7
votes

Suppose you have a language where identifiers might begin with keywords. For example, suppose "case" is a keyword, but "caser" is a valid identifier. Suppose also that the lexer rules can only handle regular expressions. Then it seems that I can't place keyword rules ahead of the identifier rule in the lexer, because this would parse "caser" as "case" followed by "r". I also can't place keyword lexing rules after the identifier rule, since the identifier rule would match the keywords, and the keyword rules would never trigger.

So, instead, I could make a keyword_or_identifier rule in the lexer, and have the parser determine if a keyword_or_identifier is a keyword or an identifier. Is this what is normally done?

I realize that "use a different lexer that has lookahead" is an answer (kind of), but I'm also interested in how this is done in a traditional DFA-based lexer, since my current lexer seems to work that way.

1
Why do you think you can't place keyword rules first? That's indeed the "usual solution", and it is not contradictory with constructing a DFA.rici
I edited the question to clarify this.BenRI

1 Answers

8
votes

Most lexers, starting with the original lex, match alternatives as follows:

  1. Use the longest match.

  2. If there are two or more alternatives which tie for the longest match, use the first one in the lexer definition.

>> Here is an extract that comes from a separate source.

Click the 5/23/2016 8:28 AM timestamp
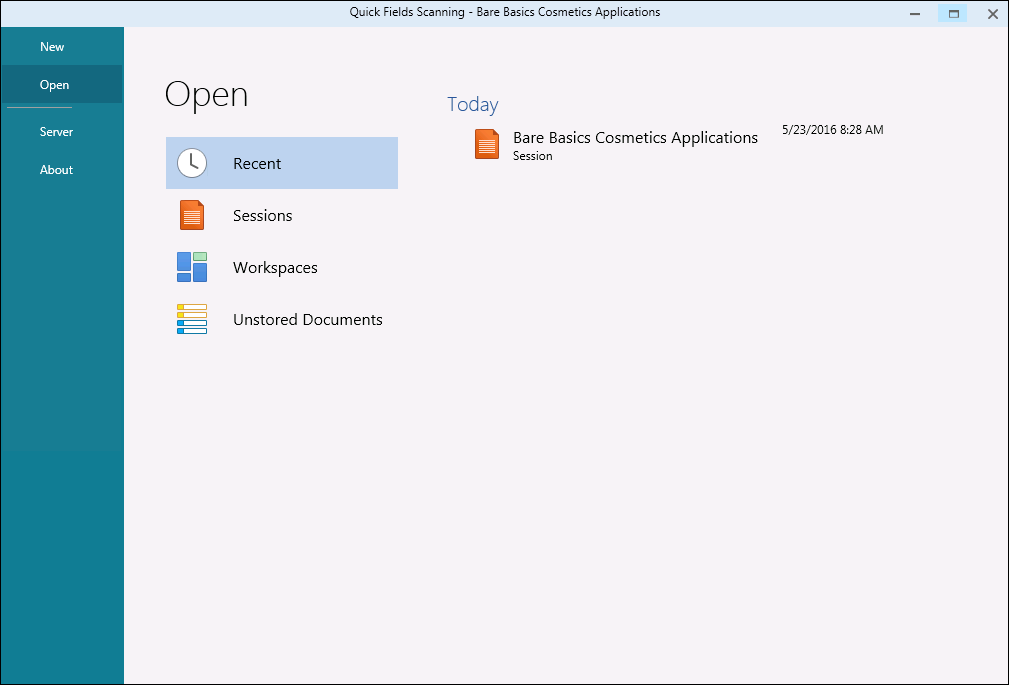The width and height of the screenshot is (1009, 685). 832,130

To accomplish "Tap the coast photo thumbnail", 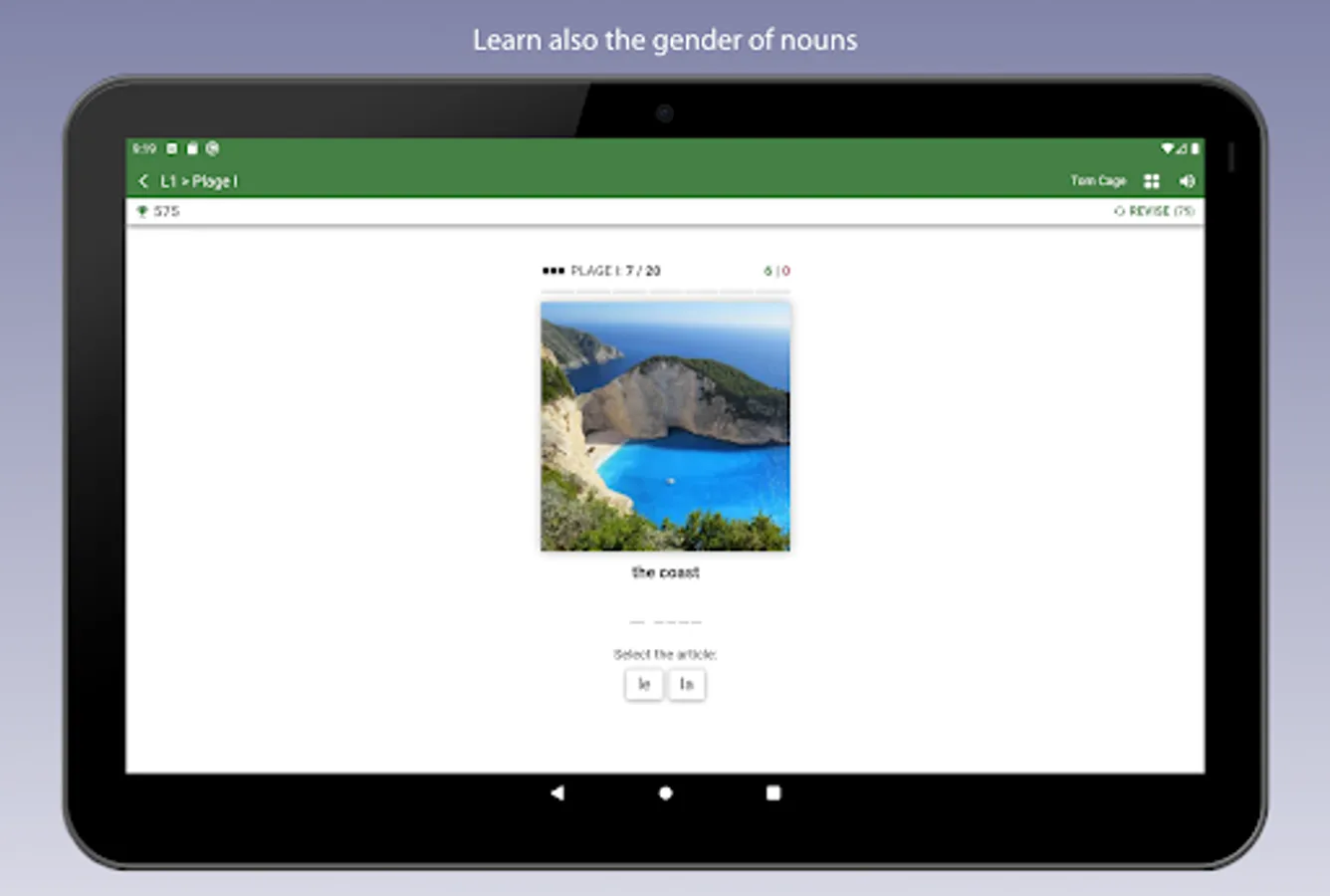I will click(x=665, y=426).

This allows the following style:

"case"                  { return CASE; }
[[:alpha:]][[:alnum:]]* { return ID; }

If the input pattern is caser, then the second alternative will be used because it's the longest match. If the input pattern is case r, then the first alternative will be used because both of them match case, and by rule (2) above, the first one wins.

Although this may seem a bit arbitrary, it's consistent with the DFA approach, mostly. First of all, a DFA doesn't stop the first time it reaches an accepting state. If it did, then patterns like [[:alpha:]][[:alnum:]]* would be useless, because they enter an accepting state on the first character (assuming its alphabetic). Instead, DFA-based lexers continue until there are no possible transitions from the current state, and then they back up until the last accepting state. (See below.)

A given DFA state may be accepting because of two different rules, but that's not a problem either; only the first accepting rule is recorded.

To be fair, this is slightly different from the mathematical model of a DFA, which has a transition for every symbol in every state (although many of them may be transitions to a "sink" state), and which matches a complete input depending on whether or not the automaton is in an accepting state when the last symbol of the input is read. The lexer model is slightly different, but can easily be formalized as well.

The only difficulty in the theoretical model is "back up to the last accepting state". In practice, this is generally done by remembering the state and input position every time an accepting state is reached. This does mean that it may be necessary to rewind the input stream, possibly by an arbitrary amount.

Most languages do not require backup very often, and very few require indefinite backup. Some lexer generators can generate faster code if there are no backup states. (flex will do this if you use -Cf or -CF.)

One common case which leads to indefinite backup is failing to provide an appropriate error return for string literals:

["][^"\n]*["]    { return STRING; }
 /* ... */
.                { return INVALID; }

Here, the first pattern will match a string literal starting with " if there is a matching " on the same line. (I omitted \-escapes for simplicity.) If the string literal is unterminated, the last pattern will match, but the input will need to be rewound to the ". In most cases, it's pointless trying to continue lexical analysis by ignoring an unmatched "; it would make more sense to just ignore the entire remainder of the line. So not only is backing up inefficient, it also is likely to lead to an explosion of false error messages. A better solution might be:

["][^"\n]*["]    { return STRING; } 
["][^"\n]*       { return INVALID_STRING; }

Here, the second alternative can only succeed if the string is unterminated, because if the string is terminated, the first alternative will match one more character. Consequently, it doesn't even matter in which order these alternatives appear, although everyone I know would put them in the same order I did.